Christian, tell me a little about yourself and what you do.
1924 is a conceptual brand focused on practicality, aesthetics and an ability to support others through these things. Through it as an outlet, I have been able to illustrate, hunt for goods, meet story-tellers and go places I had never thought myself to go, (cough, Houston...) But it's been such a great ride.
When were you born, where?
Typically, I avoid this question, but I was born in '92 and in Virginia, moved to Oregon when I was 5, and spent the majority of my life there.
What were your hobbies growing up?
Working, haha. Believe it or not, my brothers and I grew up doing a lot of the things that are portrayed through the works I do. Including drawing, camping, lots of wood-cutting for Pops.
Did you go to college?
For nearly 4 years, so close to graduating, I decided I had a good thing goin' took a chance and went knuckles to the grinding stone with 1924.
Why did you choose this path?
I saw what an impact aesthetically i was able to have through the use of multiple mediums, something that was shaping how people viewed goods, art, and lifestyle and I was determined to keep that alive, even if it takes sleeping on a couch here or there.
What’s the best piece of advice you’ve ever gotten?
"Ehh, so sometimes ya fuck it up, what're you gonna do?"
What’s the best piece of advice you could give? To a fellow creative?
As long as you are realistic with your work, you will never feel disingenuous.
Why do you feel Made in America is so important?

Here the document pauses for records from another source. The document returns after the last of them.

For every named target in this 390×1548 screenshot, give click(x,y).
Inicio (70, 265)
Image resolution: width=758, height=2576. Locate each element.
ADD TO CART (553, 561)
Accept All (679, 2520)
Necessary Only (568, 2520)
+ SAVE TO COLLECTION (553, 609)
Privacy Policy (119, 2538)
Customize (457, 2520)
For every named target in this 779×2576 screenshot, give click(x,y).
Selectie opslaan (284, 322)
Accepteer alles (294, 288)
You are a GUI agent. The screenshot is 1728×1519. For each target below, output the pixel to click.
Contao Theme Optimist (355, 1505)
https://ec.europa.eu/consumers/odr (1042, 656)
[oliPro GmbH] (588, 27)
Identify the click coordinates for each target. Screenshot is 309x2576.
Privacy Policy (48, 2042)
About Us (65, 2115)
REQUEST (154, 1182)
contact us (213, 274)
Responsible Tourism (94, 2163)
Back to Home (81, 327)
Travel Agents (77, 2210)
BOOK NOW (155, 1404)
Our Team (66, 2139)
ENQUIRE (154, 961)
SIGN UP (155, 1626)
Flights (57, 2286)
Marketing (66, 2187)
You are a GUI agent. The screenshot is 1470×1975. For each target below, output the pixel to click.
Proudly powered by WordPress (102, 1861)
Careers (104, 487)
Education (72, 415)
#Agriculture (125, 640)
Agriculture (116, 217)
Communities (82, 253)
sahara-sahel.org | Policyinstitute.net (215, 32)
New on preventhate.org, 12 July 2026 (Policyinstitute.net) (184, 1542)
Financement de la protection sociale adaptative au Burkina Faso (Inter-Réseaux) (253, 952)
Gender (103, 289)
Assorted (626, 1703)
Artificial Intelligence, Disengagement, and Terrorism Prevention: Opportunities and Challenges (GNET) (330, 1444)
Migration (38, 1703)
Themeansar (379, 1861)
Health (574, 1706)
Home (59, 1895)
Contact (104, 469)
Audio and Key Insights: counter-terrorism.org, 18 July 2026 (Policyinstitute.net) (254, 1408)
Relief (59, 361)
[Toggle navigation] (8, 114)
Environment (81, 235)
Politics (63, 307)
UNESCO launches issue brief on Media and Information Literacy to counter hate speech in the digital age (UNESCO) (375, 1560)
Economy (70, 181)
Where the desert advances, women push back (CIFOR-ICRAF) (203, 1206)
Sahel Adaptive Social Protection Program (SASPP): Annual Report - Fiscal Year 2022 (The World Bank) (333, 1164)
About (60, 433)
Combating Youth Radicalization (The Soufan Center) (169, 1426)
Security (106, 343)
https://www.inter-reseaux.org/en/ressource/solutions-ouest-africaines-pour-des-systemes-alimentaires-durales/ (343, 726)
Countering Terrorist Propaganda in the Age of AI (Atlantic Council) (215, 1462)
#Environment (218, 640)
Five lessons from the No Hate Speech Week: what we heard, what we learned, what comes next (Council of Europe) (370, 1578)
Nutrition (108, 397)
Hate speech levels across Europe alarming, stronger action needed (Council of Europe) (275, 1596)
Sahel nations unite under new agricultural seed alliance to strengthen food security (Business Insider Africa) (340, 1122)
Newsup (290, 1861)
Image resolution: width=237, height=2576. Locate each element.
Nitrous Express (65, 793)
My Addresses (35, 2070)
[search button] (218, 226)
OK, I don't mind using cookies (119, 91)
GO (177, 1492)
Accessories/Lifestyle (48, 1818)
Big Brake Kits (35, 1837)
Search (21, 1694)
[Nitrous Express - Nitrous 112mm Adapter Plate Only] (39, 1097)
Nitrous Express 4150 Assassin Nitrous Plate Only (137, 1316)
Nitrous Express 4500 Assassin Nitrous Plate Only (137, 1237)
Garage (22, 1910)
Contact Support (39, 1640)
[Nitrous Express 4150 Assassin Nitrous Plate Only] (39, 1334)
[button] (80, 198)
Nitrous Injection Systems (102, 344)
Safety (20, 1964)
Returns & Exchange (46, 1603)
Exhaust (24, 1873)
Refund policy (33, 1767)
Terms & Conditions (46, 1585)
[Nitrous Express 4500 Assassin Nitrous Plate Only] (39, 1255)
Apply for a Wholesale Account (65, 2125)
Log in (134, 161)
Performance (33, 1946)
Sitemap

I'm glad I get to speak up about this. Made in America is a great movement because we have shifted so greatly from the early 1900's (hence the name) to now in that we are accepting of what so many of my peers call, "a throw-away-culture". We are so quick to accept the new and disregard the old, and there is a core group of people, through the use of creativity, admiration and adhering to a lifestyle, who are keeping that trade alive. Bringing that small-batch, hand-forged, made in America ideal is going to throw a wrench in the throw-away generation.
However, made in America is not the only way to go about it to keep this ideal alive. Well-made comes from all over the world, not just one place. We have to acknowledge that America in its worthwhile return to making goods does not displace the well-made goods that come from other countries, peoples and cultures. More than just a movement, I wish this to be a lifestyle that comes back strong for all of us and becomes a norm rather than a topic talked about in interviews.